This summary was created by AI, based on 8 opinions in the last 12 months.
The reviews about the company CASH indicate a cautious yet strategic approach towards cash management amid fluctuating market conditions. Several experts express a tendency to increase cash positions in response to signs of market deterioration, such as narrowing breadth and a high Bear-o-meter reading. While a significant portion of portfolios remains invested, many strategists advocate for a balanced approach, holding around 20-25% cash to capitalize on future opportunities as market conditions change. The consensus suggests that cash offers flexibility, allowing investors to respond to market corrections effectively.
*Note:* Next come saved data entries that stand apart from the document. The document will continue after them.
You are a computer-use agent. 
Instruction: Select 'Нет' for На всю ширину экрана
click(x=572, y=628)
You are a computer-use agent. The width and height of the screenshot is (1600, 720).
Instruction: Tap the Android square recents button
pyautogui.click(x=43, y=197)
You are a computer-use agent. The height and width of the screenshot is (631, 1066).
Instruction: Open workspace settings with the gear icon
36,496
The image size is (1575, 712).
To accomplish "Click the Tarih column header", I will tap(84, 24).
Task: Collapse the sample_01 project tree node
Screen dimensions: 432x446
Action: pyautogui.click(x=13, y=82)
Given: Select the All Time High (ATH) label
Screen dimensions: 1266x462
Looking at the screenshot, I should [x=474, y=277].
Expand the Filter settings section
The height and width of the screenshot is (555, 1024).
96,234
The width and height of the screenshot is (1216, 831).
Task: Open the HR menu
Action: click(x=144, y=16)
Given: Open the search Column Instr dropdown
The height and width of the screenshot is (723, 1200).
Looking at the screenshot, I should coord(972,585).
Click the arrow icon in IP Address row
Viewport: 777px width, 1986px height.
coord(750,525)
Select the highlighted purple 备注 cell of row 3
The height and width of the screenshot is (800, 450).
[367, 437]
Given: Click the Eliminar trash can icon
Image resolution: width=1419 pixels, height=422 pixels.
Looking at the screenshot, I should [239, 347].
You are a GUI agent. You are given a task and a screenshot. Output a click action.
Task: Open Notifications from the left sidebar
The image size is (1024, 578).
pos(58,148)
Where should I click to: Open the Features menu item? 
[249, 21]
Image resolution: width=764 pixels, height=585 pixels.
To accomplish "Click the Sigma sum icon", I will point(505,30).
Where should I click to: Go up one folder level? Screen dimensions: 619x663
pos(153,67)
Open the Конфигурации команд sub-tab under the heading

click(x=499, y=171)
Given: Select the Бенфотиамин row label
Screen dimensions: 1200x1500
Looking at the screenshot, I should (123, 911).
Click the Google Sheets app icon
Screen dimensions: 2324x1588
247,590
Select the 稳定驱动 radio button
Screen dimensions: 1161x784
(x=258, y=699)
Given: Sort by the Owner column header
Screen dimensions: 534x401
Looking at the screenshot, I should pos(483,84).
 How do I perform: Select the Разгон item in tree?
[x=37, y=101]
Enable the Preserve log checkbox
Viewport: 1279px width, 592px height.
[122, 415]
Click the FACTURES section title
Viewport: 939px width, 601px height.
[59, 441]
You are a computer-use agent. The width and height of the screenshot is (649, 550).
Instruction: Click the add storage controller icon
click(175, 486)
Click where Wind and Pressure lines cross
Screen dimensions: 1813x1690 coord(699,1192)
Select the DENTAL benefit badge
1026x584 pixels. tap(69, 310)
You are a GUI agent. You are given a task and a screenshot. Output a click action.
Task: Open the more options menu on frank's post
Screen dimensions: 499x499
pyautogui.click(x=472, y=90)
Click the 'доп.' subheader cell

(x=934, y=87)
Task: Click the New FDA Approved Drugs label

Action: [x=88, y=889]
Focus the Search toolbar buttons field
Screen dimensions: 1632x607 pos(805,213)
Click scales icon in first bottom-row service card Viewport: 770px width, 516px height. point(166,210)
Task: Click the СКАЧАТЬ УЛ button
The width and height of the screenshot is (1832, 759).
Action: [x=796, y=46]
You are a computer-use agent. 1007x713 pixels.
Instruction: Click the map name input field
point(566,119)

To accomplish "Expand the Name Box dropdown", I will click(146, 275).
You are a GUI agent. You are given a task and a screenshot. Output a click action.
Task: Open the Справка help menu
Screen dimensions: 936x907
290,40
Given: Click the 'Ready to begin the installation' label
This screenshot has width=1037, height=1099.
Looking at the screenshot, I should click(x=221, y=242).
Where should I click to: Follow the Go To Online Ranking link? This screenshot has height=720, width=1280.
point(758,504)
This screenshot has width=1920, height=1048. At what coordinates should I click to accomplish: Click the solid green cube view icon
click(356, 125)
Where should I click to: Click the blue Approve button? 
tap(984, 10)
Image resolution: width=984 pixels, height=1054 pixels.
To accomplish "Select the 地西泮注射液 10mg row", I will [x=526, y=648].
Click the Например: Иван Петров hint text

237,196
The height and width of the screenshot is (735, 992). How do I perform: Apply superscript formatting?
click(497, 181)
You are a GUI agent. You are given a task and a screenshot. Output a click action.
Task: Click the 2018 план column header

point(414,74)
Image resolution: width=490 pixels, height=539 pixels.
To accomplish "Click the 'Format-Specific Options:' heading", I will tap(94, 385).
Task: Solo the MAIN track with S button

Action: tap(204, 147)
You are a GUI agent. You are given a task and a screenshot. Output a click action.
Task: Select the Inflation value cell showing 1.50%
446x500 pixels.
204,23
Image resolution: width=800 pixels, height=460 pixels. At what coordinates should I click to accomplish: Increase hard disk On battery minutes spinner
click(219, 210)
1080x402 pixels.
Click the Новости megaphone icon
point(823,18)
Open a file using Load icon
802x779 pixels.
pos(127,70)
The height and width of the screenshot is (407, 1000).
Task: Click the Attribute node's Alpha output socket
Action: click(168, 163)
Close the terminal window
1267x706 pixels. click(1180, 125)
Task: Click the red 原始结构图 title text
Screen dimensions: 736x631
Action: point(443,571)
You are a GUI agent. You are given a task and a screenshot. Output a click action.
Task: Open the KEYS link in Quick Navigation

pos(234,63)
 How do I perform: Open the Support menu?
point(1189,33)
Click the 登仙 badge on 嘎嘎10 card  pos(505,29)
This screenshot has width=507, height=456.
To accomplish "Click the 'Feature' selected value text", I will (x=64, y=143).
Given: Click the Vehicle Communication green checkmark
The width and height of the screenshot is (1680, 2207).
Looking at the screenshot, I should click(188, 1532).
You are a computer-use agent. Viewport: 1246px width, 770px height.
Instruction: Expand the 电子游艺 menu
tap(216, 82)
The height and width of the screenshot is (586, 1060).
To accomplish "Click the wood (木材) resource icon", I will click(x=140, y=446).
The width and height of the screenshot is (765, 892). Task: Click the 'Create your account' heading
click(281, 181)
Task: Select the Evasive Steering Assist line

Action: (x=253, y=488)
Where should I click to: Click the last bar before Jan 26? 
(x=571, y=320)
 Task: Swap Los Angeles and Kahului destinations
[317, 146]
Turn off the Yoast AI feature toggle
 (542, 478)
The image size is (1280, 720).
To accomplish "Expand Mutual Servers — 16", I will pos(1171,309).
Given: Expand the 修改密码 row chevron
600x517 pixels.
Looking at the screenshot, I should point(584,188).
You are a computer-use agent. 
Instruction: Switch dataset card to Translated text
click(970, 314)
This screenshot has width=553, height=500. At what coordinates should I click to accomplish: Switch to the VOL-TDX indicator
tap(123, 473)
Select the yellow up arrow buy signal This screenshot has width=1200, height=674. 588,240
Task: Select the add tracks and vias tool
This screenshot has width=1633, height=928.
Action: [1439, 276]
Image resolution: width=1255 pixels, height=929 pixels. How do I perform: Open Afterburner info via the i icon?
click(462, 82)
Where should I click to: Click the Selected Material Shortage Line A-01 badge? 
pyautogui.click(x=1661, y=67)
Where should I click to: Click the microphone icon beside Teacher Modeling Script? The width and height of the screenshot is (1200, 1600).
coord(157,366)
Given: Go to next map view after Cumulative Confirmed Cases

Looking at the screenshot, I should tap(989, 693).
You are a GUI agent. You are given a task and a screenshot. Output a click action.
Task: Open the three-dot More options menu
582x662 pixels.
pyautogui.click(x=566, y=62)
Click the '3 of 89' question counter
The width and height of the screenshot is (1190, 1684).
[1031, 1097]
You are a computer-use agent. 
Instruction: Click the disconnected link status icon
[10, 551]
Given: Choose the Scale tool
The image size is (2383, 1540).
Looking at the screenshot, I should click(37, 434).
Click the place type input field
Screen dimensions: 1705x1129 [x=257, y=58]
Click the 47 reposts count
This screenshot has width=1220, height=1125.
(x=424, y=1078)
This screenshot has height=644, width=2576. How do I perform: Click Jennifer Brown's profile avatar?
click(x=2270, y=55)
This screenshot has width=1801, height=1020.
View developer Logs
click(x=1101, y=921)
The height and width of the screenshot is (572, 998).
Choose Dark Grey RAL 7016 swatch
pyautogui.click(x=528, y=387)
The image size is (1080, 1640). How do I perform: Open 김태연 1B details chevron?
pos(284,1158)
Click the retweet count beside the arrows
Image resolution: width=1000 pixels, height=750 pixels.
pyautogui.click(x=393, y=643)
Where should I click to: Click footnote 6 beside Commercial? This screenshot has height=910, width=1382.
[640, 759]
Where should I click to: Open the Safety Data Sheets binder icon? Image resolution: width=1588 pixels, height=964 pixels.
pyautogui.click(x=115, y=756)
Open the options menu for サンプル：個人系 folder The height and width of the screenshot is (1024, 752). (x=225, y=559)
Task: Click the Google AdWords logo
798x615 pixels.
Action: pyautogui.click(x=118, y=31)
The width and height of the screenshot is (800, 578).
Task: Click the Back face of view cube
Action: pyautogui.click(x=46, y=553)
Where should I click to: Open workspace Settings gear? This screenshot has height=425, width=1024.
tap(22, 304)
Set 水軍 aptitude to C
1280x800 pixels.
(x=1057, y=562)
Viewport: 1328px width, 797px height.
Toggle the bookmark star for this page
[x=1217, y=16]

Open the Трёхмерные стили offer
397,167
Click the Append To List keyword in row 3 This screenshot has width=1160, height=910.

Additionally, some experts highlight the importance of defensive positioning during historically slow market months, particularly in summer.
It's a defensive play. You need cash available to make a move on the market. Typically, starting now, we see a pullback, so that's a buying opportunity. The market doesn't have huge runs from May to October with limited return. The other six months, you earn higher returns, ones above 10%. Now is a time to be defensive.
Where to Park. There is a ‘fear-of-missing-out’ trade. Canada is not the place to put your money at this point. Options might be one way to put your money to work. You can write a put on the S&P out 1 year to buy it 10% lower. You could take in a 2.5% yield while you wait. Or you could be patient and wait for opportunities to present themselves. ZWU-T which he talked about on the same show is another option for a third of your cash.
He is opportunistic. Cash dampens the downside and provides opportunity. He holds about 20% cash. Believes there is a greater than normal possibility that market will pull back. Cash will provide capital to purchase cheap stocks.